Al aproximarse al árbol sintió la debilidad, que aumentaba cuanto más cerca se encontraba. El árbol se proponía matarlo al igual que había hecho con tantos otros antes. Su savia corría roja merced a la sangre de su pueblo. Cada una de las hojas brillantes era el alma de un elfo asesinado.
El árbol era alto, pero tenía el tronco largo y fino. Silvan podía rodearlo con sus manos sin dificultad. El joven monarca se encontraba débil y tembloroso por los efectos secundarios del veneno, y se preguntó si tendría fuerza suficiente para arrancarlo de la tierra.
La tienes. Sólo tú.
Silvan cerró las manos alrededor del tronco; éste se retorció a su contacto cual una serpiente, y el elfo se estremeció por la horrible sensación. Lo soltó y retrocedió un paso.

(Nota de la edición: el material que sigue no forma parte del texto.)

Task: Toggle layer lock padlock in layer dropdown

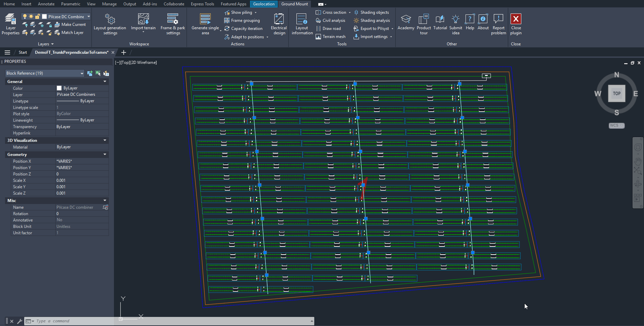Action: click(x=38, y=16)
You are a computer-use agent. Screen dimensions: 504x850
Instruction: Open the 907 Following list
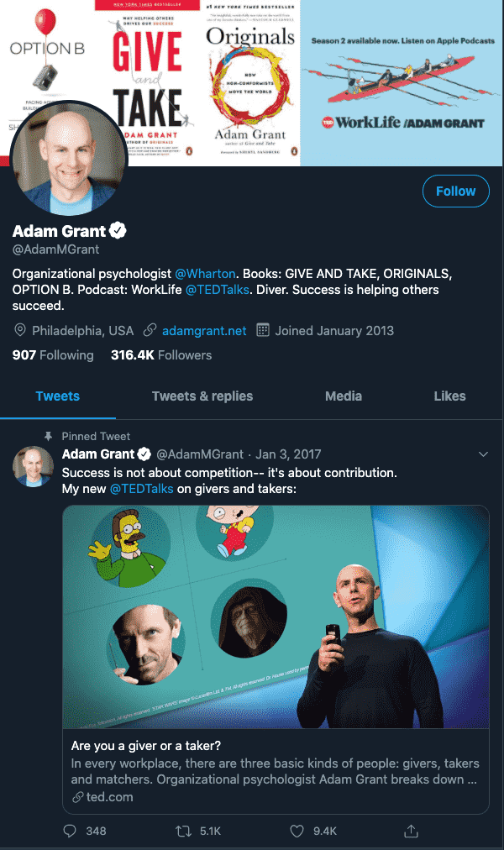coord(53,355)
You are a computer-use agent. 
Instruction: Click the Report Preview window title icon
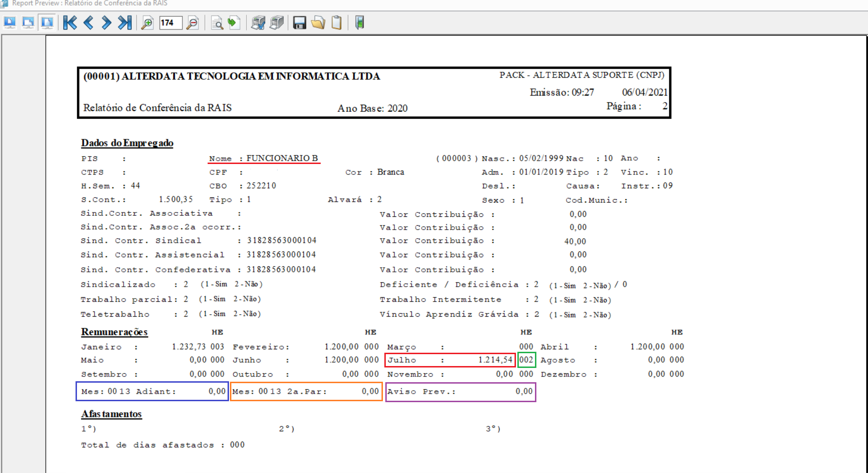pyautogui.click(x=4, y=3)
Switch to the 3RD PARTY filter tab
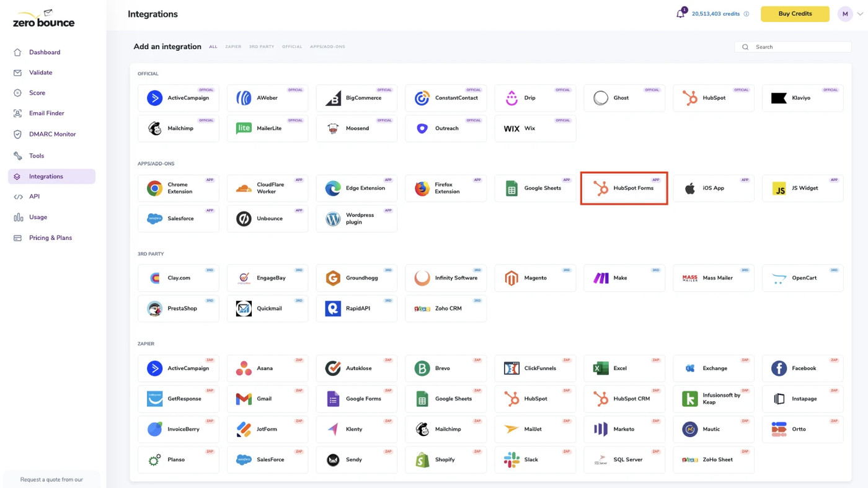Screen dimensions: 868x488 [261, 47]
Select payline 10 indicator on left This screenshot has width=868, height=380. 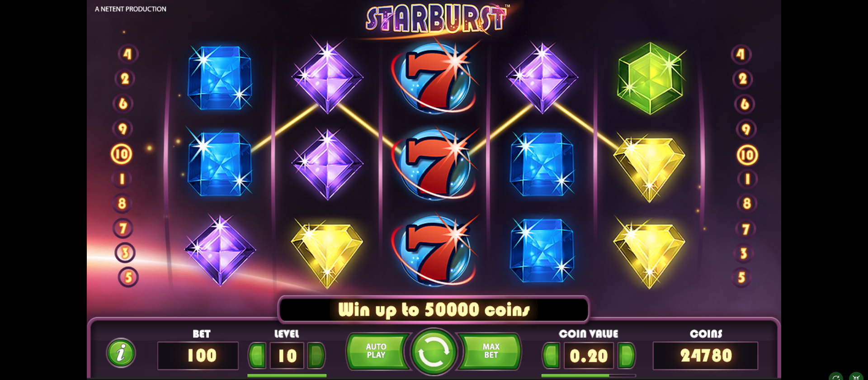(122, 154)
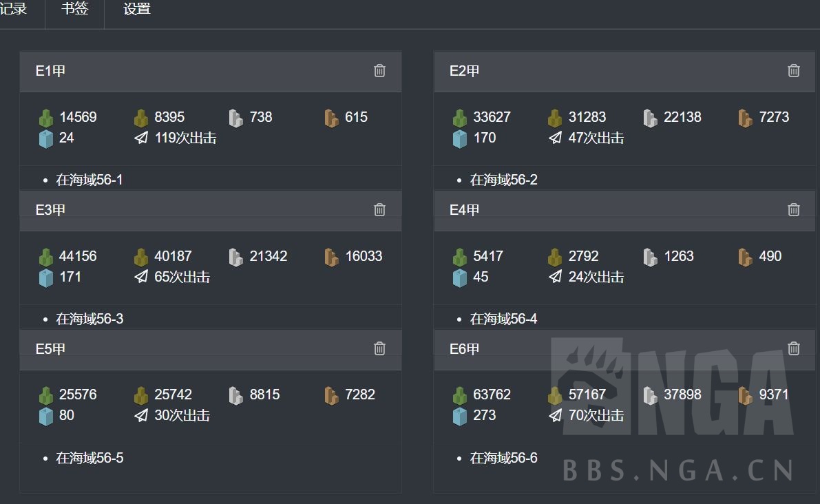
Task: Click the 在海域56-1 entry
Action: [x=90, y=180]
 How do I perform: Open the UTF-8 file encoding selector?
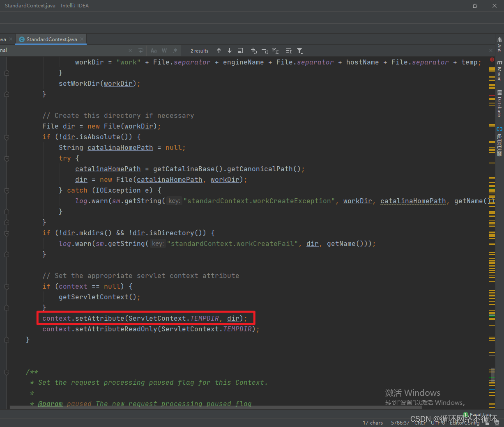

«Si el escudo cae —pensó, asaltado de repente por la duda—, nuestro país quedará desprotegido.»
La nación silvanesti ha resistido orgullosamente durante siglos y siglos protegida por el valor y la destreza de sus guerreros. Esos días de gloria volverán; esos días en los que el mundo respetaba a los elfos, los honraba y temía. Serás rey de una nación poderosa, de un pueblo poderoso.
«Seré rey —se repitió Silvan a sí mismo—. Ella me verá majestuoso e imponente y me amará.»
Plantó firmemente los pies en el suelo, aferró el escurridizo tronco con resolución y, sacando fuerzas de su entusiasmo, su amor, su ambición, sus sueños, propinó un enérgico tirón.
Con un seco chasquido, se desprendió una única raíz. Quizás era la que estaba arraigada en su propio corazón porque, al soltarse, su fuerza y su voluntad se incrementaron. Tiró y tiró con ahínco; los músculos de sus hombros estaban tirantes por la enorme tensión. Sintió que más raíces cedían y redobló sus esfuerzos.